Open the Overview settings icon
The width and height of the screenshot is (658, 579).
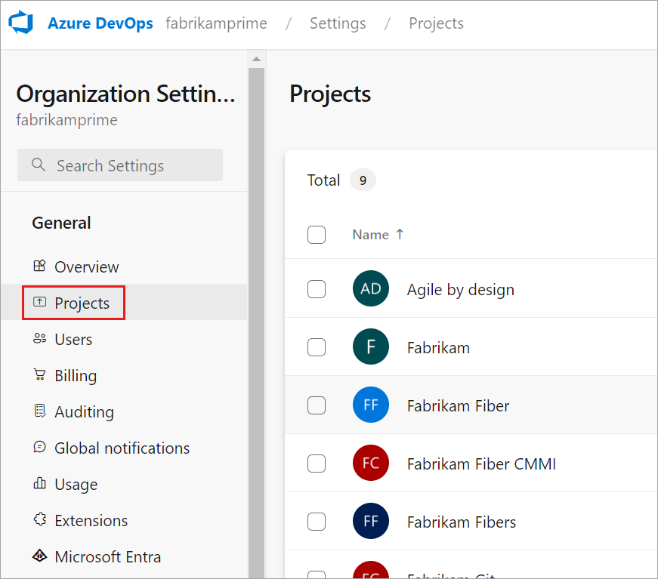click(40, 266)
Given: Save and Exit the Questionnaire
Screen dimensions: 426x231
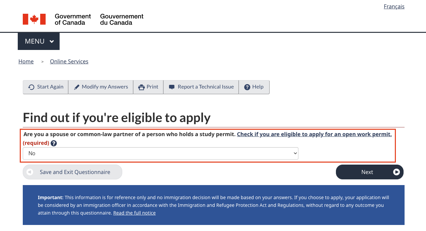Looking at the screenshot, I should (x=72, y=172).
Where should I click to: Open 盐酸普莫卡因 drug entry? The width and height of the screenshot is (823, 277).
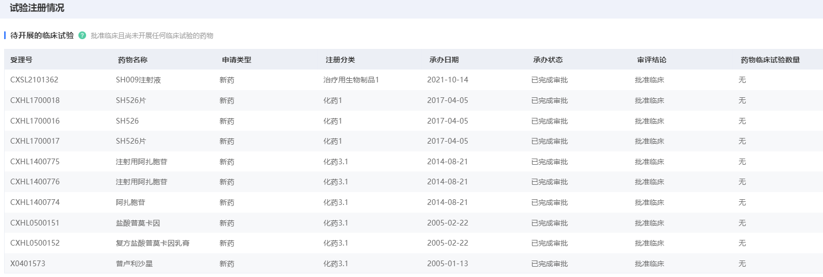coord(138,223)
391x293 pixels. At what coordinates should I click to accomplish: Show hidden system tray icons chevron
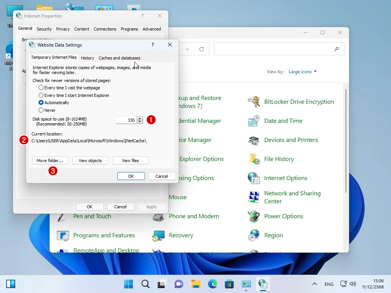click(x=314, y=284)
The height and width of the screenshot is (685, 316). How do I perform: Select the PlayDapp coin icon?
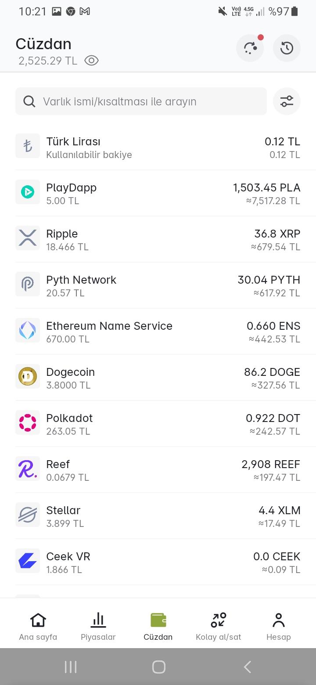pos(28,192)
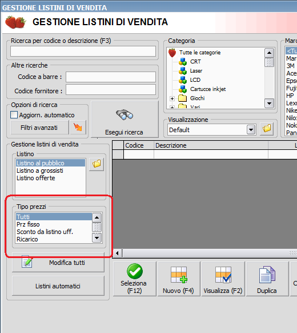Click the Duplica documents icon
297x333 pixels.
[267, 275]
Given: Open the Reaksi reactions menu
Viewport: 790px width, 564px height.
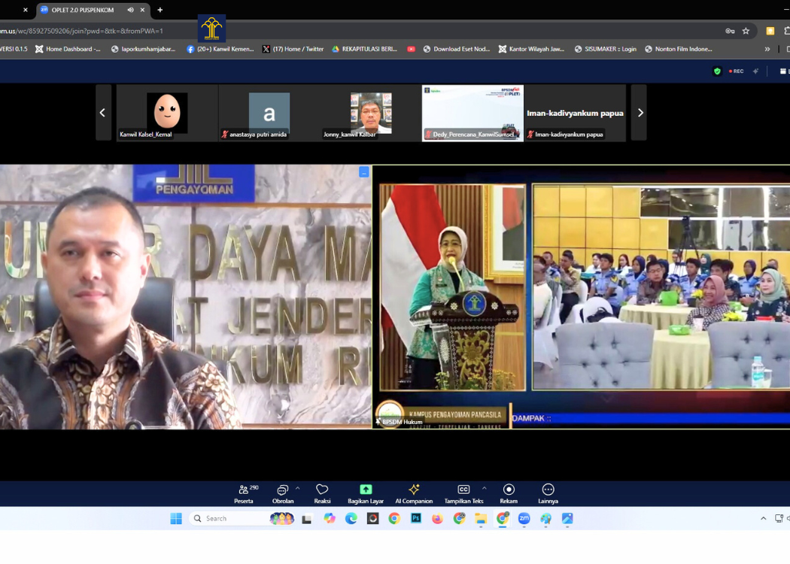Looking at the screenshot, I should click(322, 493).
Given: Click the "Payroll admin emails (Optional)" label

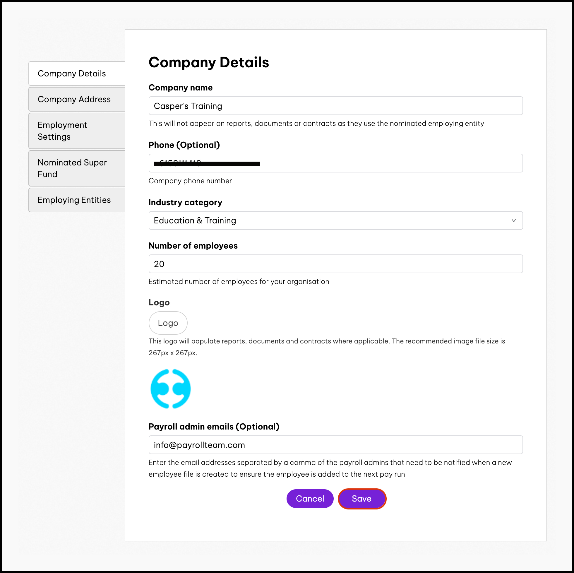Looking at the screenshot, I should pos(214,426).
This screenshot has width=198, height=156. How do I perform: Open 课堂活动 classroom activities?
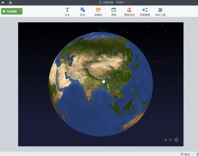(x=129, y=12)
· · ·
Since the pictures are not wanted, transcribe the rest of the listing above exactly.

**Your solution:**
Open the Overview settings icon
The width and height of the screenshot is (658, 579).
click(40, 266)
Given: Save and Exit the Questionnaire
Screen dimensions: 426x231
Looking at the screenshot, I should (x=72, y=172).
Where should I click to: Open 盐酸普莫卡因 drug entry? The width and height of the screenshot is (823, 277).
coord(138,223)
391x293 pixels. At what coordinates should I click to accomplish: Show hidden system tray icons chevron
click(x=314, y=284)
The height and width of the screenshot is (685, 316). How do I perform: Select the PlayDapp coin icon?
pos(28,192)
Click the Duplica documents icon
297x333 pixels.
[267, 275]
Given: Open the Reaksi reactions menu
Viewport: 790px width, 564px height.
Looking at the screenshot, I should click(322, 493).
Given: Click the "Payroll admin emails (Optional)" label

Looking at the screenshot, I should pos(214,426).
This screenshot has width=198, height=156. How do I perform: Open 课堂活动 classroom activities?
(x=129, y=12)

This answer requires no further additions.